_What the task asks_
Pictures stay out of this copy, which runs from the first line of the material through the line containing "Task: Toggle the sidebar panel icon".

####################

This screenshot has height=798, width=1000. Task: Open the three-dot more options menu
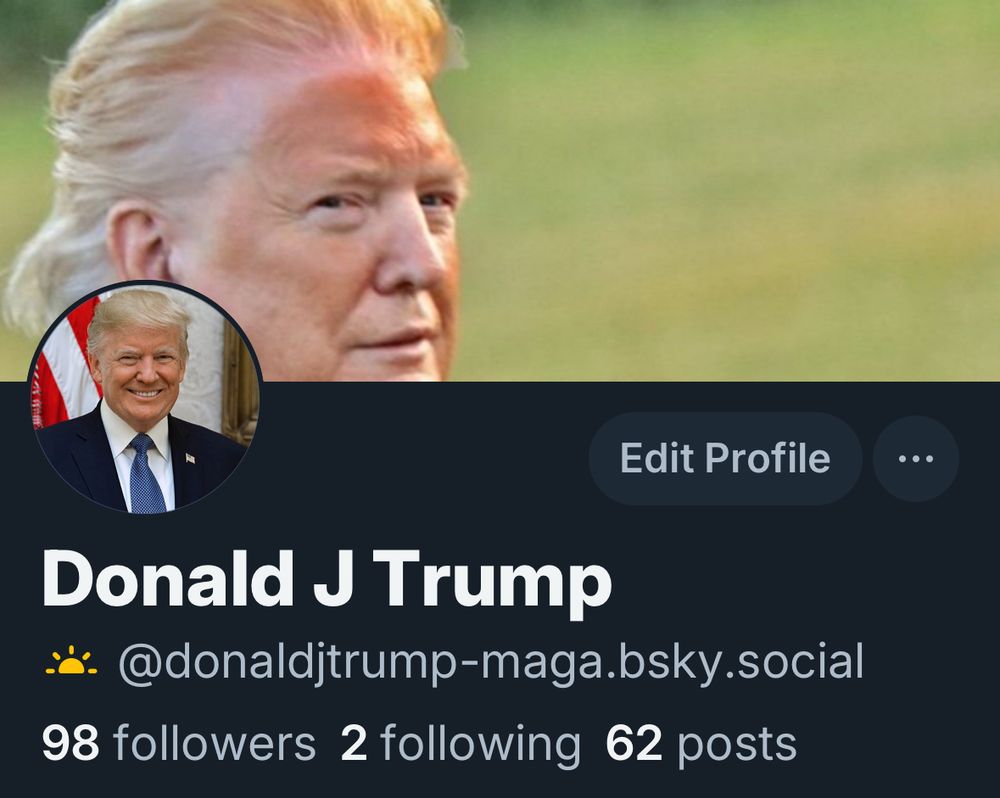pos(915,459)
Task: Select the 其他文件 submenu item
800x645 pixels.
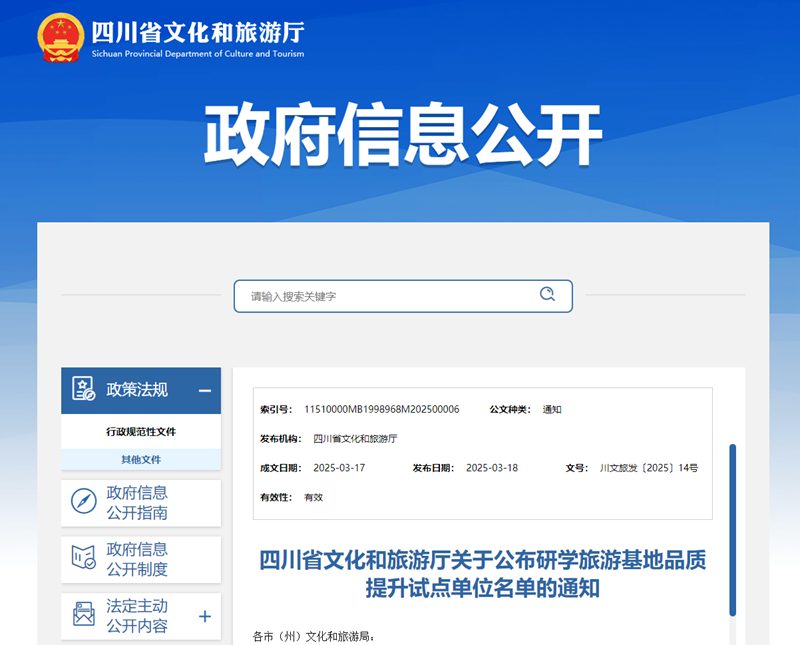Action: click(141, 459)
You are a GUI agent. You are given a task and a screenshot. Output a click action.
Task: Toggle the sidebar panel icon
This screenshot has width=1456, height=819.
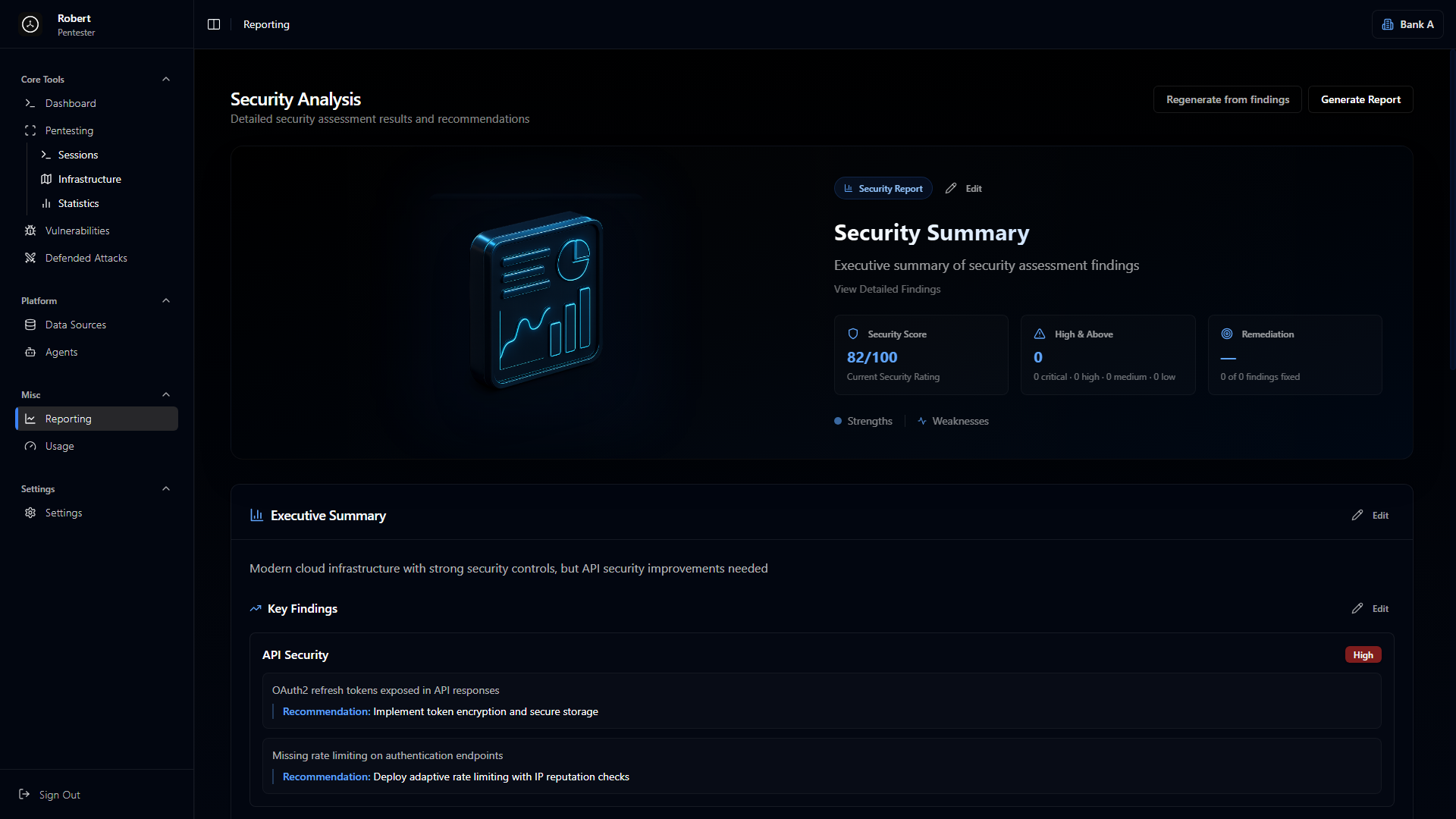click(214, 24)
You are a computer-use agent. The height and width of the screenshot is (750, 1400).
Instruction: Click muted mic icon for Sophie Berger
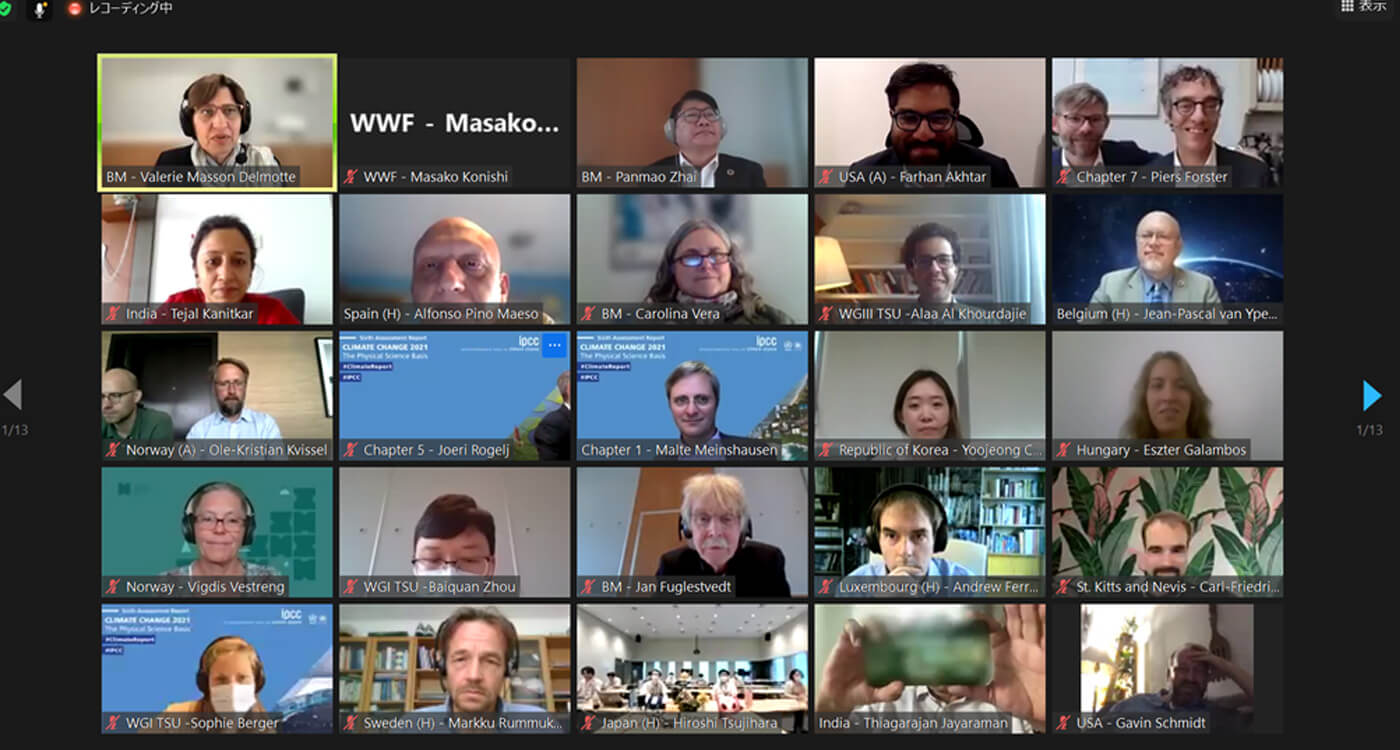(x=114, y=723)
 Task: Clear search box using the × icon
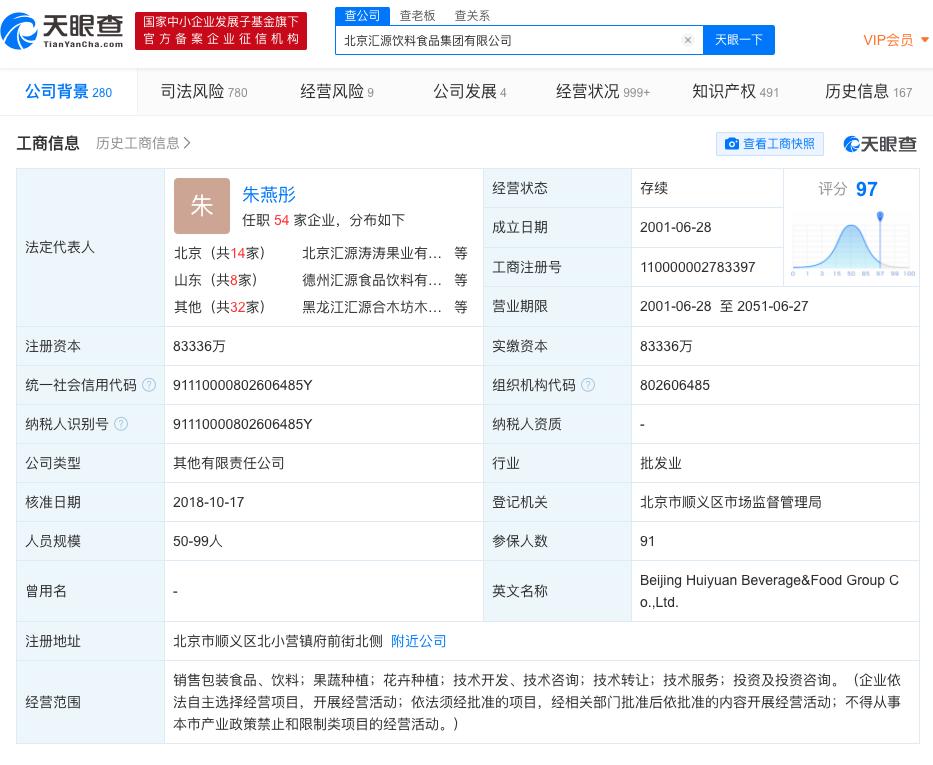click(687, 40)
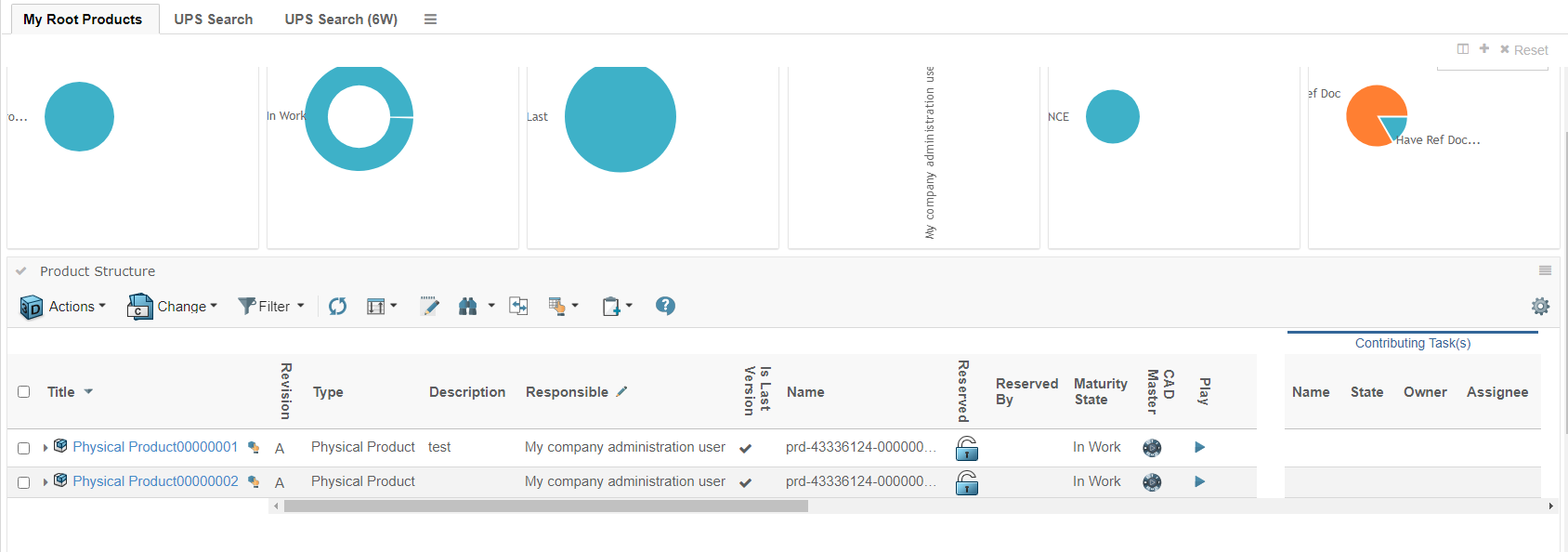Click CAD Master icon in first row
The image size is (1568, 552).
point(1152,448)
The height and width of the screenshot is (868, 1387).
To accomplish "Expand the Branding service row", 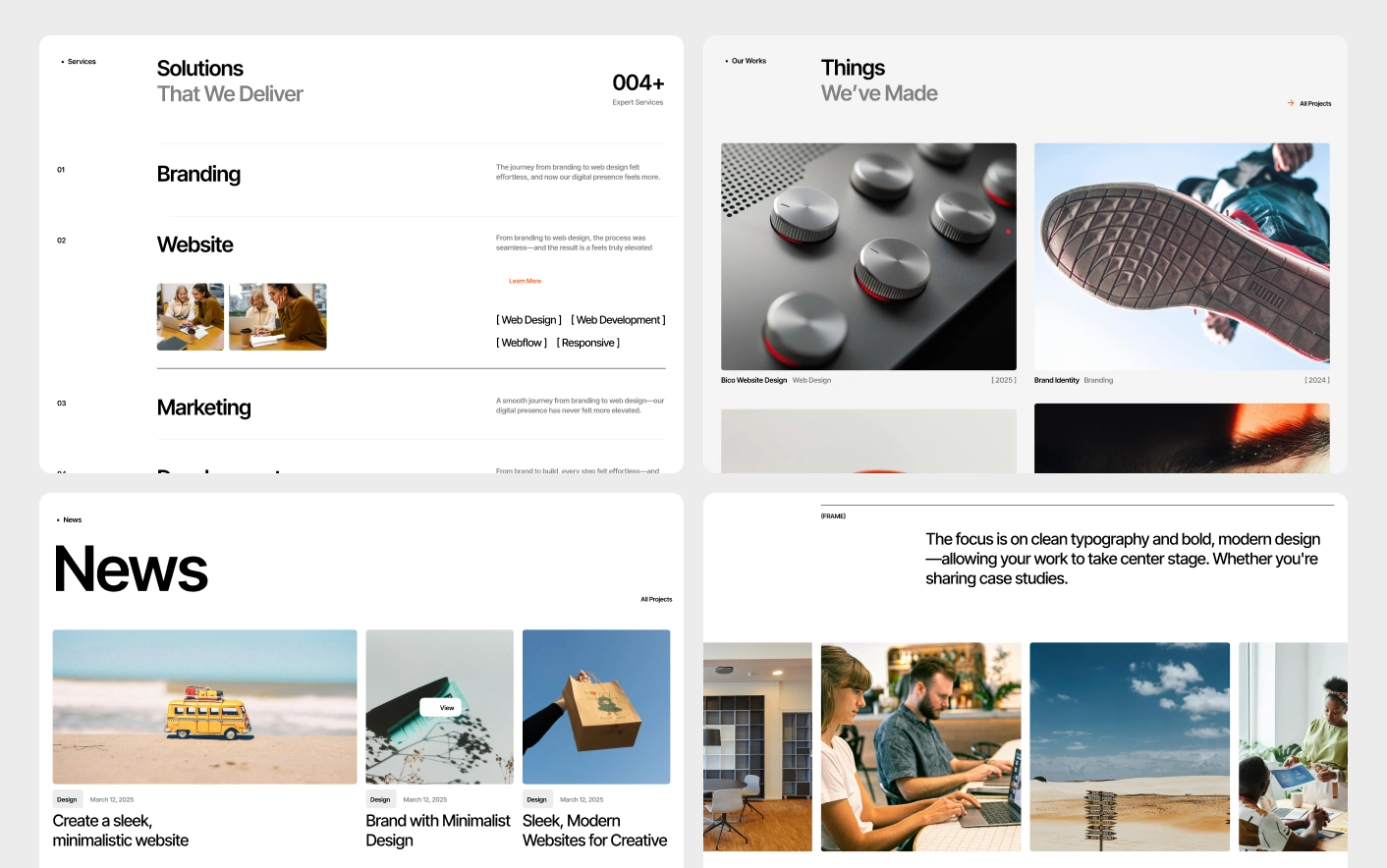I will click(198, 175).
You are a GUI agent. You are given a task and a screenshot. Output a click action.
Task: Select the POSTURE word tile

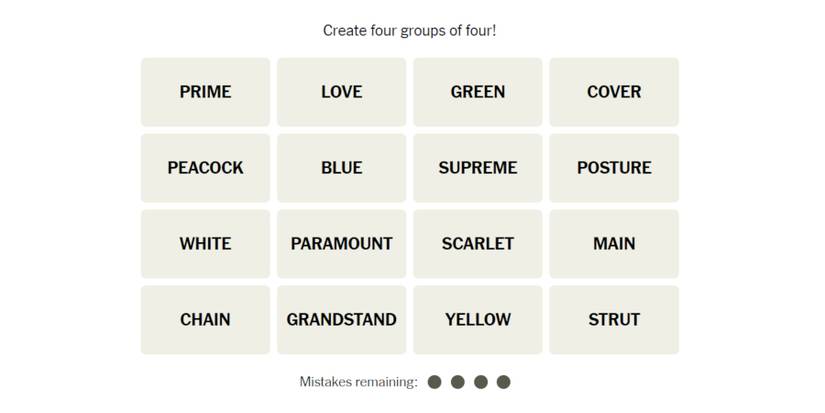pyautogui.click(x=614, y=168)
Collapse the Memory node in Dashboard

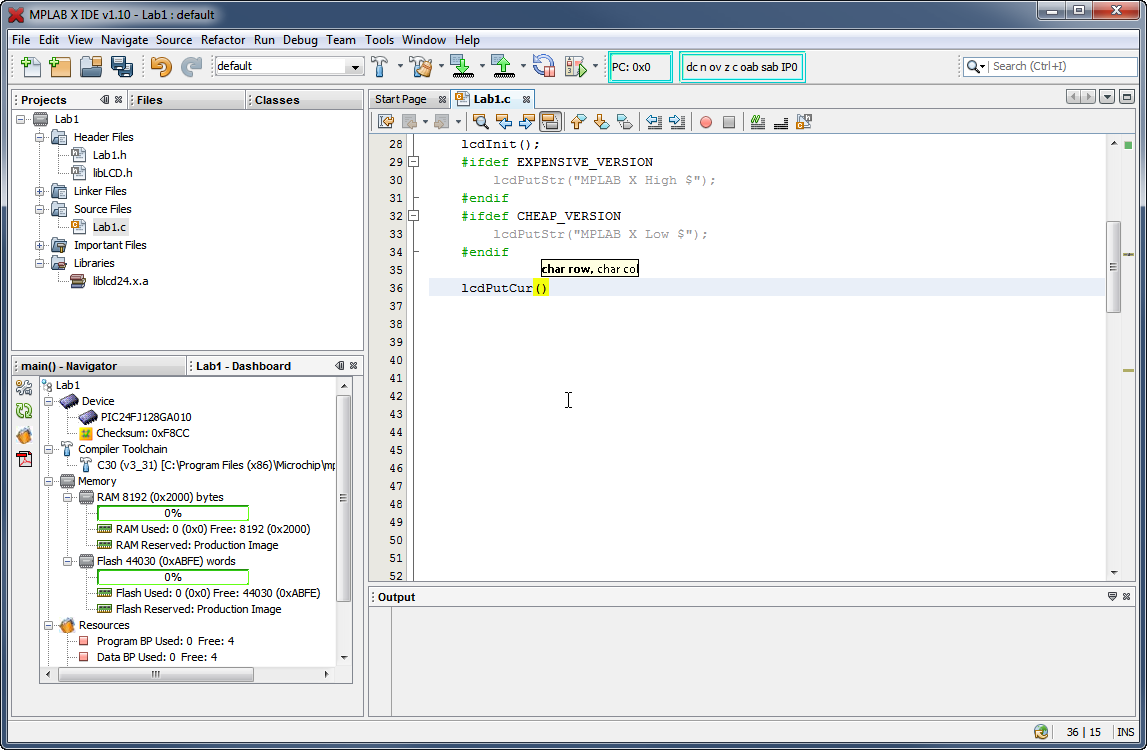(x=50, y=481)
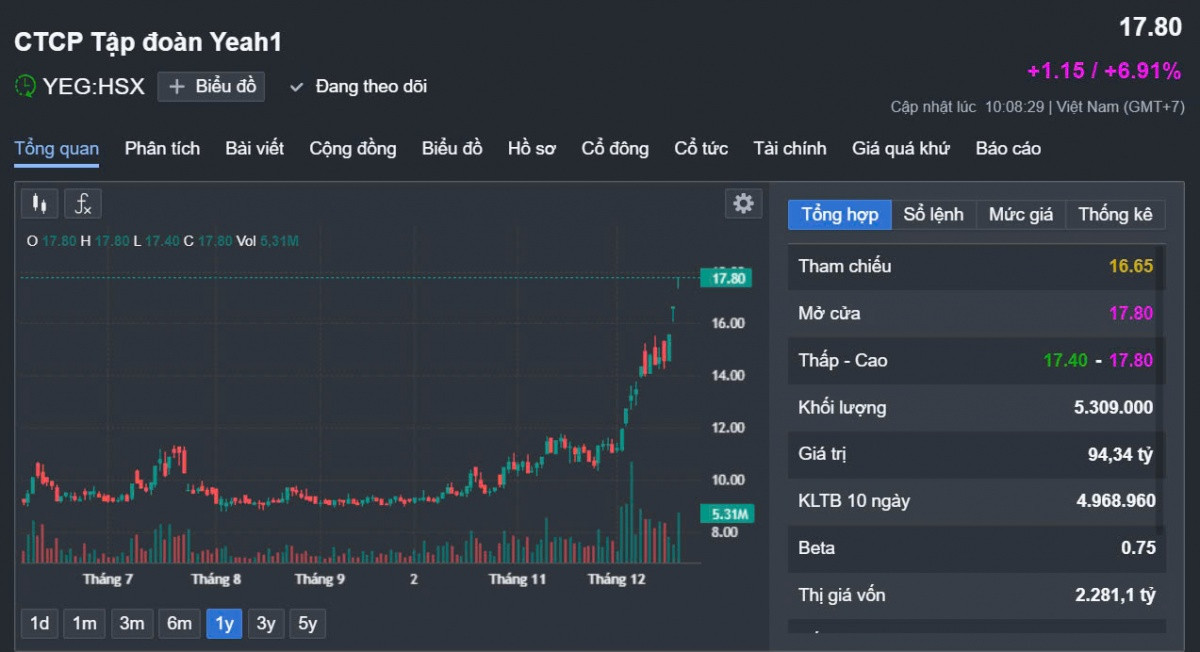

####################

_Answer to this task_
This screenshot has height=798, width=1000. Task: Open the three-dot more options menu
pos(915,459)
Task: Select the 其他文件 submenu item
800x645 pixels.
Action: click(141, 459)
You are a GUI agent. You are given a task and a screenshot. Output a click action.
Task: Toggle the sidebar panel icon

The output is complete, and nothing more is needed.